▸ **ESTRATTO**:
● ● ●
EDITORIA

Dialogo sui libri-gioco di Mara Pace

Dagli esordi de La Coccinella alla condivisione dei saperi nell’esperienza dell’associazione Ts’ai Lun 105: una conversazione con Loredana Farina e due giovani vincitori dei bandi “I libri-gioco si fanno con le macchine” a cura di Mara Pace. L’articolo è stato pubblicato su Andersen n.388 – dicembre 2021. Oggi lo rendiamo disponibile anche online in occasione della pubblicazione del nuovo bando di formazione rivolto a giovani tra i 22 a i 32 anni per conoscere le tecniche di produzione dei libri-gioco destinati alla prima infanzia. In palio due borse di studio del valore di € 5.000,00 lordi ciascuna  per sostenere lo svolgimento di uno stage formativo e lavorativo di due settimane presso la Cartotecnica Montebello S.p.A. di Sarégo (VI), leader europeo nel settore, e per incentivare lo sviluppo di progetti personali. C’è tempo fino al 15 luglio per partecipare. Sostieni Andersen con un abbonamento!

Libri che contengono sorprese. Quando Bruno Munari progettò i Prelibri, pubblicati nel 1980, il suo obiettivo era trasmettere ai bambini questo concetto, perché “la cultura è fatta di sorprese, cioè di quello che prima non si sapeva, e bisogna essere pronti a riceverle”. Bruno Munari alcuni anni dopo, nel 1987, firmò (accanto a Roberto Denti, Carla Poesio, Francesca Lazzarato) anche un testo per il catalogo ragionato della Coccinella, casa editrice che già sul finire degli anni Settanta aveva intuito l’importanza di pensare libri di cartone a misura della prima infanzia, un segmento di lettori che fino a quel momento quasi non esisteva. Lettori che leggono con tutto il corpo e che hanno bisogno di essere invitati a entrare (letteralmente, con le loro piccole mani) dentro i libri.
● ● ●
▸ **DATI FORNITI**:
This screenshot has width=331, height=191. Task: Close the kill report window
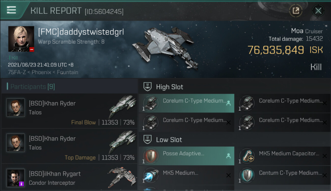[318, 11]
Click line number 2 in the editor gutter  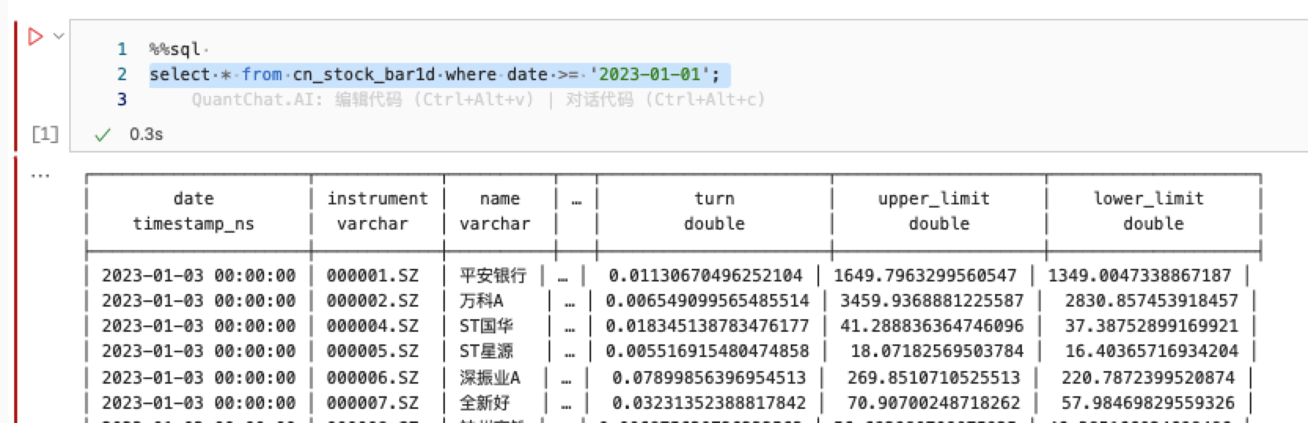pyautogui.click(x=122, y=75)
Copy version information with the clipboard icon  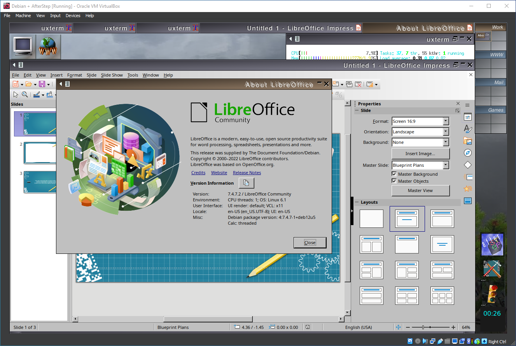coord(246,183)
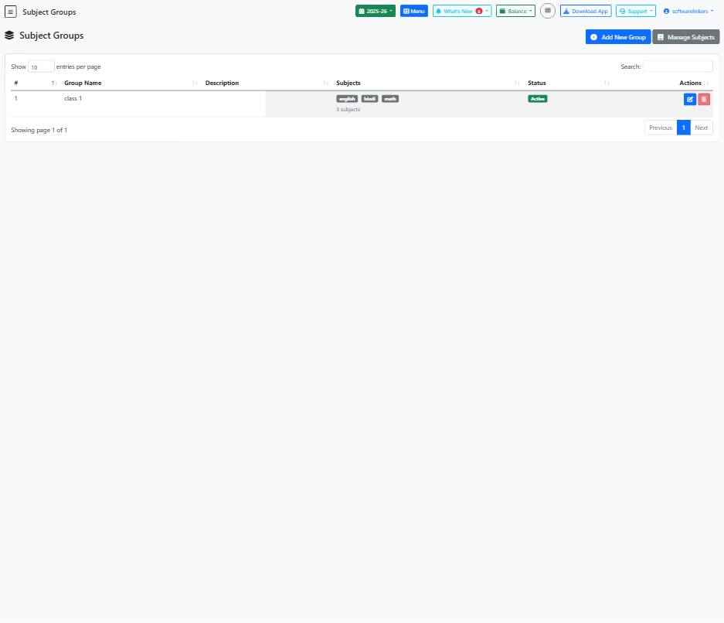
● ● ●
▸ **CONSEGNA**: Riassumi l'estratto in due frasi.

▸ **SOLUZIONE**: La conversazione sui libri-gioco a cura di Mara Pace, con Loredana Farina e due giovani vincitori dei bandi "I libri-gioco si fanno con le macchine", uscita su Andersen n.388 nel dicembre 2021, viene pubblicata online in occasione di un nuovo bando che mette in palio due borse di studio per uno stage presso la Cartotecnica Montebello. Il testo ricorda i Prelibri di Bruno Munari, pensati nel 1980 per mostrare ai bambini che i libri contengono sorprese, e la Coccinella, che già alla fine degli anni Settanta aveva capito l'importanza di libri di cartone per la prima infanzia, lettori che leggono con tutto il corpo.